Dass Sie Verona Pooth und Oliver Pocher zu Weihnachtsmann-Gehilfen ausgebildet haben, war aber reines Marketing, oder?
Von denen. Das Interesse von Prominenten an meiner Ausbildung ist Gott sei Dank über die Jahre zurückgegangen. Es macht zwar Spaß, bindet aber doch eine Menge Ressourcen. Natürlich kann ich entscheiden, ob ich’s mache oder nicht, aber dann gehe ich doch lieber zu zehn Kindern, als dass ich 20 Stunden mit einer Fernsehproduktion verbringe.
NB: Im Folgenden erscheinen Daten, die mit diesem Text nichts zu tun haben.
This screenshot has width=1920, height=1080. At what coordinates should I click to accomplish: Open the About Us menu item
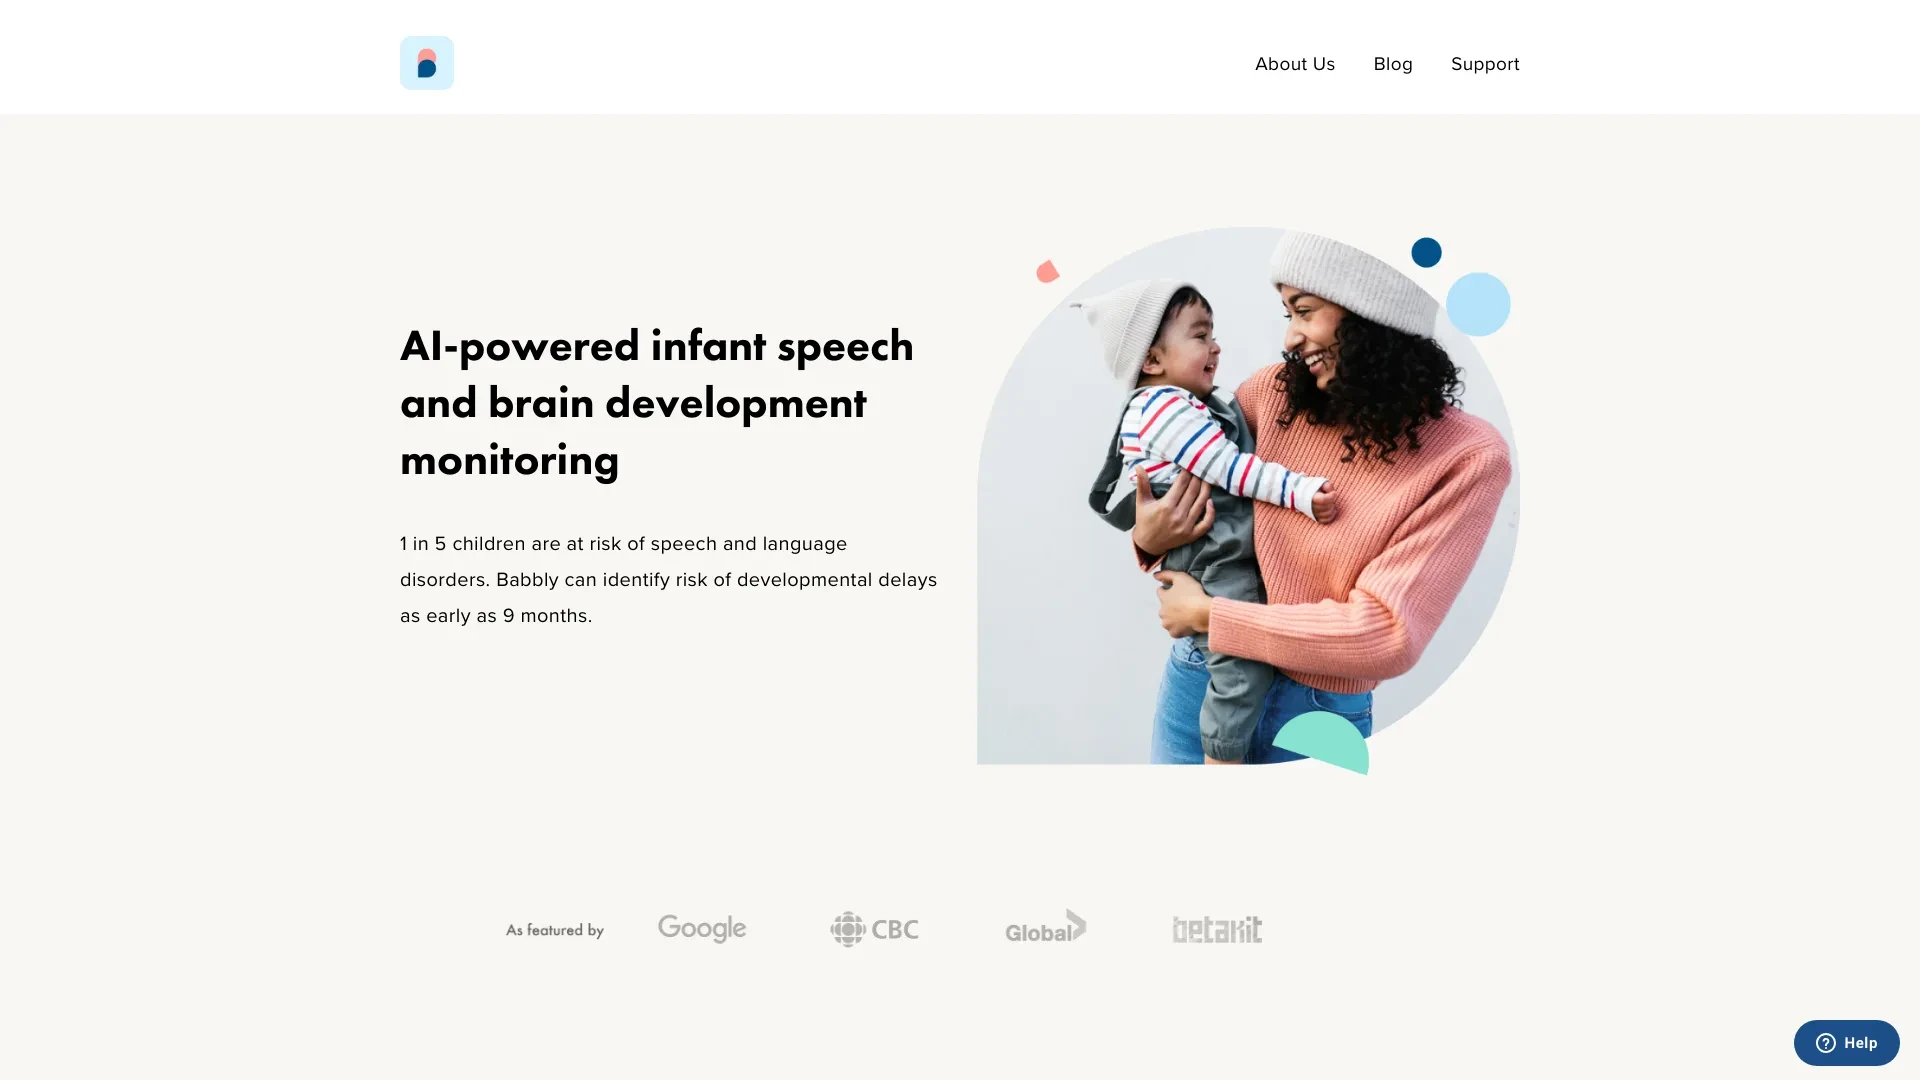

Pooth und Pocher sind also nicht in Ihrem Netzwerk?
Leider nicht.

Wie viel Geld verdient man denn so als Weihnachtsmann?
Ich muss das klarstellen: Ums Geld geht’s mir und meinen Kollegen überhaupt nicht. Es gibt mittlerweile auch Agenturen, die sich auf die Vermittlung von Weihnachtsmännern spezialisiert haben, die sind aber nicht mit dem Herz dabei, sondern – im Gegenteil – zum Teil Abzocker. Das ist der wesentliche Unterschied zu uns Weihnachtsmann-Darstellern. Es hat mal einer am 6. Dezember abends bei mir an der Haustür geklingelt, mit einem 500-Euro-Schein gewedelt und gesagt, ich solle jetzt mitkommen in seinen SUV und seine Kinder bespaßen. Aus der Not habe ich dann meinen Kostümverleih gestartet. Ich habe gesagt: „Das geht jetzt nicht. Ich habe aber eines meiner Ersatzkostüme, machen Sie‘s selber, und bringen sie’s mir gereinigt zurück.“

Aber ganz umsonst werden Sie’s nicht machen.
Ich arbeite nicht gewinnmaximiert. Bei Auftritten bei Privatpersonen entscheiden die selbst, was sie mir geben. Ich kann ja gar nicht ermessen, was bei der Familie da ist oder nicht da ist. Und es wird auch steuerlich angemeldet als Honorareinnahme, muss so sein, sonst mache ich mich strafbar. Die Individualität ist ja auch in den Auftritten enthalten, warum soll sie sich nicht auch in den Preisen widerspiegeln? Anders ist das bei Firmenauftritten, aber auch da mache ich die Preise aus dem Bauch. Eine große Kreditkartenfirma hat mal mit zweieinhalbtausend Leuten Weihnachten gefeiert. Da habe ich den halben Abend mitmoderiert und eine Verlosung gemacht. Da war der Preis auch nicht übertrieben, aber doch höher als beim Heizungssanitäranlagenbauer um die Ecke.